(Saved data entries)
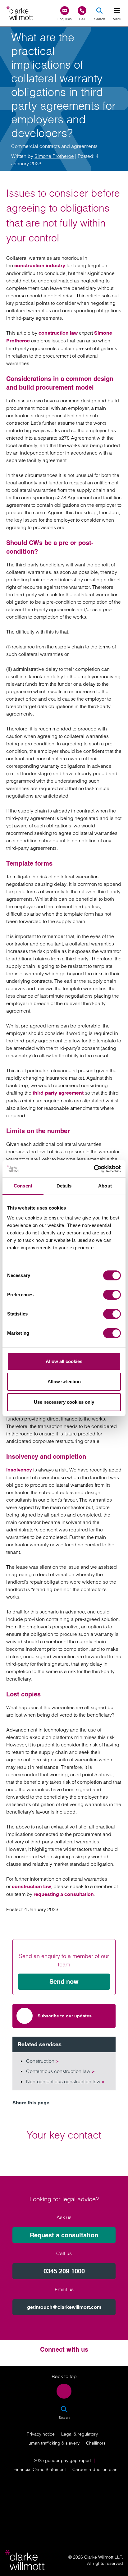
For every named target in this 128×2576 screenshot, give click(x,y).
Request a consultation (64, 2235)
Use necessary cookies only (64, 1402)
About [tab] (105, 1185)
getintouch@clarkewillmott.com (64, 2307)
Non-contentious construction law (65, 2081)
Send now (64, 1981)
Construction (42, 2061)
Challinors (96, 2443)
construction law (58, 333)
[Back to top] (64, 2391)
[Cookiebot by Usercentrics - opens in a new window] (93, 1169)
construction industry (39, 265)
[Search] (99, 10)
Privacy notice (41, 2434)
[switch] (112, 1295)
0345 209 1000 (64, 2271)
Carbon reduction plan (94, 2469)
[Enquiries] (65, 10)
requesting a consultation (64, 1894)
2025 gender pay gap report (62, 2460)
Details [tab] (64, 1185)
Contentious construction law (60, 2071)
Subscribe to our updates (65, 2015)
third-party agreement (58, 1093)
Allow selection (64, 1381)
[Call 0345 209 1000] (82, 10)
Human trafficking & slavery (52, 2443)
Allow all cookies (64, 1361)
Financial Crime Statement (40, 2469)
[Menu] (117, 10)
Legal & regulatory (79, 2434)
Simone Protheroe (54, 156)
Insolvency (19, 1470)
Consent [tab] (23, 1185)
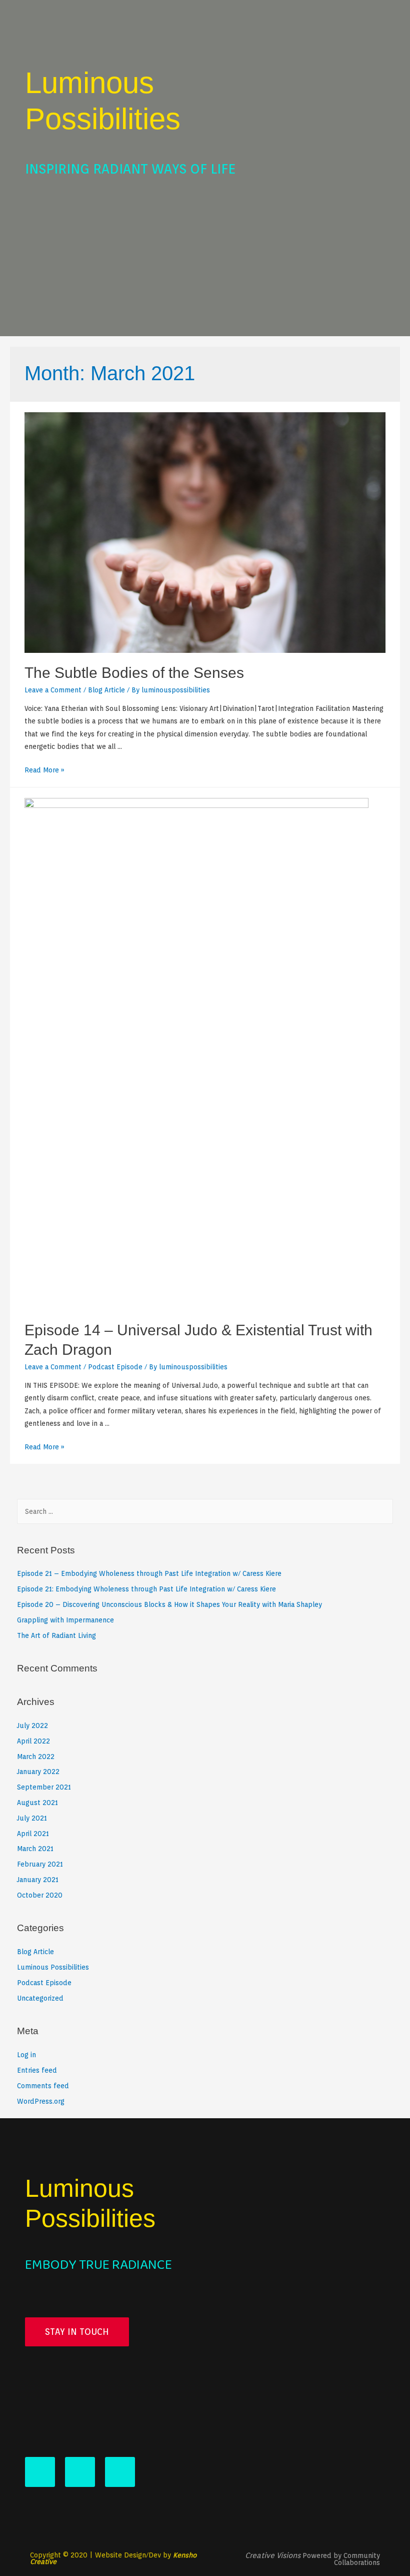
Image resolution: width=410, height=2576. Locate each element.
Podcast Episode (115, 1367)
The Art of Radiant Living (56, 1635)
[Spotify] (80, 2472)
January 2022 (38, 1772)
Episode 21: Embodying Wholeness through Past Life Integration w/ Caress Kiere (146, 1589)
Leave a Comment (53, 690)
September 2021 (44, 1787)
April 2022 (33, 1741)
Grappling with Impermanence (65, 1620)
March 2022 (35, 1757)
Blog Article (106, 690)
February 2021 (40, 1864)
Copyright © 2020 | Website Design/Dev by (113, 2558)
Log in (26, 2055)
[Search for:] (205, 1511)
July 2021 (32, 1818)
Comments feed (43, 2086)
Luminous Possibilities (53, 1967)
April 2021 (33, 1834)
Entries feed (37, 2070)
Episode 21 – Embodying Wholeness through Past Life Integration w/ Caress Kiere (149, 1573)
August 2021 (37, 1803)
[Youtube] (40, 2472)
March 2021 (35, 1849)
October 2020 (39, 1895)
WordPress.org (40, 2101)
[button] (77, 2331)
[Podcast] (120, 2472)
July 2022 (32, 1726)
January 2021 (37, 1880)
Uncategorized (40, 1998)
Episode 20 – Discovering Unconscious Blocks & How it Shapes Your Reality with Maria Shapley (169, 1604)
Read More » (44, 770)
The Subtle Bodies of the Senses (134, 672)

YOUR TASK
Search the data for "Kiere". Copy each line that has it.

SOLUTION FOR THIS EXERCISE
Episode 21: Embodying Wholeness through Past Life Integration w/ Caress Kiere (146, 1589)
Episode 21 – Embodying Wholeness through Past Life Integration w/ Caress Kiere (149, 1573)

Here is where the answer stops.